Both Section 605 and Section 553 permit any aggrieved party to bring suit against the violator in
federal court.1 See 47 U.S.C. § 605(e)(3)(A); 47 U.S.C. § 553(c)(1). Further, both Section 605 and
Section 553 are strict liability statutes. See J & J Sports Prods., Inc. v. Delgado, CIV. 2:10-2517
WBS, 2012 WL 371630, at *3 (E.D. Cal.

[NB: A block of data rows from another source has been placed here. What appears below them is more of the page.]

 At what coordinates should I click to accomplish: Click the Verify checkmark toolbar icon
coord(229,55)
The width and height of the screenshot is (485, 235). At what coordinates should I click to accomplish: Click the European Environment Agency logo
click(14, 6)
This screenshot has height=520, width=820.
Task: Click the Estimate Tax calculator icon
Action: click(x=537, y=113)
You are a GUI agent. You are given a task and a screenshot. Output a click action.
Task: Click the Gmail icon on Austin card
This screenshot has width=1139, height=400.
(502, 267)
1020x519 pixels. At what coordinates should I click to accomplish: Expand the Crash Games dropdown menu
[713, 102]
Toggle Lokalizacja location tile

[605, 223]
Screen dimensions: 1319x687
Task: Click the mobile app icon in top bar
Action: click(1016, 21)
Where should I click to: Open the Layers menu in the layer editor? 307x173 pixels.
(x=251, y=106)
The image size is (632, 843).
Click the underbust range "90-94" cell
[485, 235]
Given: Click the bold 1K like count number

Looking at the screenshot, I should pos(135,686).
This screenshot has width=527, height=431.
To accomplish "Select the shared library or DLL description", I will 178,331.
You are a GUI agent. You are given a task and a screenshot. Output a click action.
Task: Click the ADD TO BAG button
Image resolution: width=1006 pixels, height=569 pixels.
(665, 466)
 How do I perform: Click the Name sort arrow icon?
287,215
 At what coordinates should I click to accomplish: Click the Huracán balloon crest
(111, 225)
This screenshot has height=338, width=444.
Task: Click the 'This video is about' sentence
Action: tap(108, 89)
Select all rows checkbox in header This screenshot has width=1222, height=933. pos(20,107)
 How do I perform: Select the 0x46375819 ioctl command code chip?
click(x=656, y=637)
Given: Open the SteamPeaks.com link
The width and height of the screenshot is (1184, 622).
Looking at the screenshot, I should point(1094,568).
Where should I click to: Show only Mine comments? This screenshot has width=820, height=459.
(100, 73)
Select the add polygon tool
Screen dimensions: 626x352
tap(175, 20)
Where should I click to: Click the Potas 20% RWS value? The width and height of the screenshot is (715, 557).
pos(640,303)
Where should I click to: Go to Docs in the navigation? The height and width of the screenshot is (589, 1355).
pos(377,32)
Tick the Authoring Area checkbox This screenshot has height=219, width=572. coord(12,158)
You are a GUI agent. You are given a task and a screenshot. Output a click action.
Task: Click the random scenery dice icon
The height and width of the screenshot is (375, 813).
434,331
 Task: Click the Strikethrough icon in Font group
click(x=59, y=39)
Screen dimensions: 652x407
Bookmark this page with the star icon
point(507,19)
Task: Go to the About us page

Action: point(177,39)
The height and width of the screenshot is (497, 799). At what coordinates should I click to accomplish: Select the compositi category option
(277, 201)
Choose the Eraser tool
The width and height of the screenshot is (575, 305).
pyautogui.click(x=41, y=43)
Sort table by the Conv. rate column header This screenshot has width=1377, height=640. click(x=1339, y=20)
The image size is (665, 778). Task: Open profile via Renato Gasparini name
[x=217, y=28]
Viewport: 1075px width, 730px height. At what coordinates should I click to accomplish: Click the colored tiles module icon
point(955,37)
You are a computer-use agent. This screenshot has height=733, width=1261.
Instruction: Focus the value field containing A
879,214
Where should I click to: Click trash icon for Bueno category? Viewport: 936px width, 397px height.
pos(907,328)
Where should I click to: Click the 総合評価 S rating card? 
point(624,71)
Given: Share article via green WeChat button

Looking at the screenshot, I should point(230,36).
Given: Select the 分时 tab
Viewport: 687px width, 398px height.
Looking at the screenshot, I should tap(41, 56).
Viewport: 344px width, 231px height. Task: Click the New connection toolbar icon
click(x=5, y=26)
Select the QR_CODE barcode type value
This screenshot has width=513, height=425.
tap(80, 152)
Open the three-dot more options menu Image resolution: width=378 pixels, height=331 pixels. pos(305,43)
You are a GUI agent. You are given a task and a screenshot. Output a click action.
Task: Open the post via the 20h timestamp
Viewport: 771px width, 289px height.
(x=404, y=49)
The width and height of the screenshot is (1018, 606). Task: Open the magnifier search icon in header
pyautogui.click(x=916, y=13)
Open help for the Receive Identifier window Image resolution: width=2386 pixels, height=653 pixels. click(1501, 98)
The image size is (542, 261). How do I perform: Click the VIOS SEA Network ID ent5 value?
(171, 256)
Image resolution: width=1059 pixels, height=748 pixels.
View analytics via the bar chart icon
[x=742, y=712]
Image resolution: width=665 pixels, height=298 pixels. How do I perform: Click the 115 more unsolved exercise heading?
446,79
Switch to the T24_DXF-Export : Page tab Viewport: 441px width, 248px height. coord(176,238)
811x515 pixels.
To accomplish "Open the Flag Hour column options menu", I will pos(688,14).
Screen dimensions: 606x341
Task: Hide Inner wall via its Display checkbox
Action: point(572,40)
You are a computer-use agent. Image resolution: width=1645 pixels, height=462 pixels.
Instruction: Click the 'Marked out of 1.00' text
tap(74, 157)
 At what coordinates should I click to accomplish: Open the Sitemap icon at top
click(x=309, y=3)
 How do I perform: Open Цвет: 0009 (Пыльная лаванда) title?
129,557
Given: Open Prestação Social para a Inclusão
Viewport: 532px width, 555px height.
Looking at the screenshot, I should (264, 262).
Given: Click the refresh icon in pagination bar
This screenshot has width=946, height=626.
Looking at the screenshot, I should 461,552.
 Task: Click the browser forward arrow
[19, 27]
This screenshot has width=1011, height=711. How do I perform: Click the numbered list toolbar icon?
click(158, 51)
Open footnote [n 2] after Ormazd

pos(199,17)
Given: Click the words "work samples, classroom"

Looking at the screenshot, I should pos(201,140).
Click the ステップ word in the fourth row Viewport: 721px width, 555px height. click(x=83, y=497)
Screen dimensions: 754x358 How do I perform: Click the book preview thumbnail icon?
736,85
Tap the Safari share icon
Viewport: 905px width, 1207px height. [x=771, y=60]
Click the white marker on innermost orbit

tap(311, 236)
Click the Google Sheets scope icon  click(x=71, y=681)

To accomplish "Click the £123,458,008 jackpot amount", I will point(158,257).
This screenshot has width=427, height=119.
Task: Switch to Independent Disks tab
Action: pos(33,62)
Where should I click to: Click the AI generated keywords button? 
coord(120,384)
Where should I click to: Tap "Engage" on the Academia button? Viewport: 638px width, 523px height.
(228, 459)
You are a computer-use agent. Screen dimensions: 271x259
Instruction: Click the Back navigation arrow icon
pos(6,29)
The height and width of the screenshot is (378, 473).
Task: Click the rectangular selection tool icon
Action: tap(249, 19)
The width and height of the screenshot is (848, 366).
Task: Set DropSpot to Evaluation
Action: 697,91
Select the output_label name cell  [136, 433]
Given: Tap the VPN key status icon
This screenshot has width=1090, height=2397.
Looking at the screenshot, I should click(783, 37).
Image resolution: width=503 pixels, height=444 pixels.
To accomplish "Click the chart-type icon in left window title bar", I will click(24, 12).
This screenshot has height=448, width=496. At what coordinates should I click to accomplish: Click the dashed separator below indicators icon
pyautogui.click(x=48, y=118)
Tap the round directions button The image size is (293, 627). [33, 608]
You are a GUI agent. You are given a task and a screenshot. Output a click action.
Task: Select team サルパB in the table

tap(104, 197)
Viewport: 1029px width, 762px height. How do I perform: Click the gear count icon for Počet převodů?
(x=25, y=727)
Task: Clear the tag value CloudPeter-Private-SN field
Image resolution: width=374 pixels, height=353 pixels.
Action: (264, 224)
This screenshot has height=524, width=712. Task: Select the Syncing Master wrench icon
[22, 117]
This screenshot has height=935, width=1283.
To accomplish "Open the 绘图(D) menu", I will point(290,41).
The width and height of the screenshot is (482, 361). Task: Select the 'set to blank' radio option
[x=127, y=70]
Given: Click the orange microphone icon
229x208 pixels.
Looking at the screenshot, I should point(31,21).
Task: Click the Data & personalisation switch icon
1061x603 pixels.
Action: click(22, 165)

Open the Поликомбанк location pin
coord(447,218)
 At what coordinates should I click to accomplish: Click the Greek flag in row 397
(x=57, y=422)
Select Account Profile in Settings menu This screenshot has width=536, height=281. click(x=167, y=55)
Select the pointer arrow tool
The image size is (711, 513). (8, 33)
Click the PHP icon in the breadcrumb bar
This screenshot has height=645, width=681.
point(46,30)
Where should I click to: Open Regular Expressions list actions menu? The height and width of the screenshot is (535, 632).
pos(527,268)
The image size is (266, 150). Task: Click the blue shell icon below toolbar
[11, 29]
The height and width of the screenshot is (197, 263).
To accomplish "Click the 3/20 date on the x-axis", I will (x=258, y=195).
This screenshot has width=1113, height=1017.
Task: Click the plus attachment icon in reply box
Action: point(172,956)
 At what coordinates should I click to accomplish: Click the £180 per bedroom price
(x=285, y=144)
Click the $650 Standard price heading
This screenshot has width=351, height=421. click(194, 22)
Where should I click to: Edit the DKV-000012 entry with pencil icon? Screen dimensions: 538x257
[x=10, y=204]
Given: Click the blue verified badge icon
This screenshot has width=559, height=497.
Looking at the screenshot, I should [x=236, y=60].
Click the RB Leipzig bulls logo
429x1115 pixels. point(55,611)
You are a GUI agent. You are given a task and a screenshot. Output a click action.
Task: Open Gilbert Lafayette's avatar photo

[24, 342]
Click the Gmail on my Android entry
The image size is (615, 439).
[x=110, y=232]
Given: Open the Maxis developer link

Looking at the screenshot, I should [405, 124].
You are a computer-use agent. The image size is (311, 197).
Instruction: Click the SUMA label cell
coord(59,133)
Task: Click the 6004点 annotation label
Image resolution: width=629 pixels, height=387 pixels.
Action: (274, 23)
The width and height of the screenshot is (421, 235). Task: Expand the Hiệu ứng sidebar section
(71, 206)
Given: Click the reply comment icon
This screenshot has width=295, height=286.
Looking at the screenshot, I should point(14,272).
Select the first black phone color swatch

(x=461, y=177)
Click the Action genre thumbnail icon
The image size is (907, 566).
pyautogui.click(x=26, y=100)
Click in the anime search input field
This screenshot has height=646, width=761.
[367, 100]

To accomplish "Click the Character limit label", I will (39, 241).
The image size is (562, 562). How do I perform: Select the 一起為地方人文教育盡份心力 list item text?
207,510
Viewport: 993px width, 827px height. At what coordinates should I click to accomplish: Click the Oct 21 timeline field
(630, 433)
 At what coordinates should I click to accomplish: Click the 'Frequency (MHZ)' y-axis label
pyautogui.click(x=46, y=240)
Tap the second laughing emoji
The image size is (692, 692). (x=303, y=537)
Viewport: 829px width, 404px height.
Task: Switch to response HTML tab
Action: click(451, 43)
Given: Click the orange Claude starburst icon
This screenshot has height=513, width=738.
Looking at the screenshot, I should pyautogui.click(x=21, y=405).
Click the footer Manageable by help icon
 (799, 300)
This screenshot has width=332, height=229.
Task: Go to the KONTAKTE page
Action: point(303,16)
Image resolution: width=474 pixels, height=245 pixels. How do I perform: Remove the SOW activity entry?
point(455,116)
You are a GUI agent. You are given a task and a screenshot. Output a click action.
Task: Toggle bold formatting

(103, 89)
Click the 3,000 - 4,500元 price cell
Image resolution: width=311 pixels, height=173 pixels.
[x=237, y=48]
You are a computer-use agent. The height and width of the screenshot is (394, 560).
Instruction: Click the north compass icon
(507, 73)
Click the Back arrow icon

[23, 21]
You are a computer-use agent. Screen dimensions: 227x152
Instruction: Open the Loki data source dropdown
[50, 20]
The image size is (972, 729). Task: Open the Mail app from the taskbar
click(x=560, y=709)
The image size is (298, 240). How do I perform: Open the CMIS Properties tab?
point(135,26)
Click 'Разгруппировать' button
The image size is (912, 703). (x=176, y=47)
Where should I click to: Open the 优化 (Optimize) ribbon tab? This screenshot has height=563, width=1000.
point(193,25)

Feb. 3, 2012).
In its motion for summary judgment and at the hearing, Plaintiff indicated that because the
record contains evidence of the utilization of cable technology in the alleged violation, Plaintiff
requests “that liability be found under section 553” and not Section 605.2 ECF No. 67-1 at 5. Thus,
only Section 553 need be considered when assessing the pending motions for summary judgment.
1
While an aggrieved party is not defined in Section 553, Section 605 defines an “aggrieved
party” to include “any person with proprietary rights in the intercepted communication by
wire or radio.” 47 U.S.C. § 605(d)(6).
2
This election is appropriate, as Plaintiff cannot recover for damages under both Section 553
and Section 605. See Kingvision Pay-per-View, Ltd. v. Perez, 06CIV.3613(DAB), 2008 WL
3982881, at *3 (S.D.N.Y. Aug. 27, 2008) (“When a defendant has been found to have
violated both sections 553 and 605 of the Communications Act, the plaintiff may elect to
recover either actual or statutory damages under either, but not both, of those statutes.”).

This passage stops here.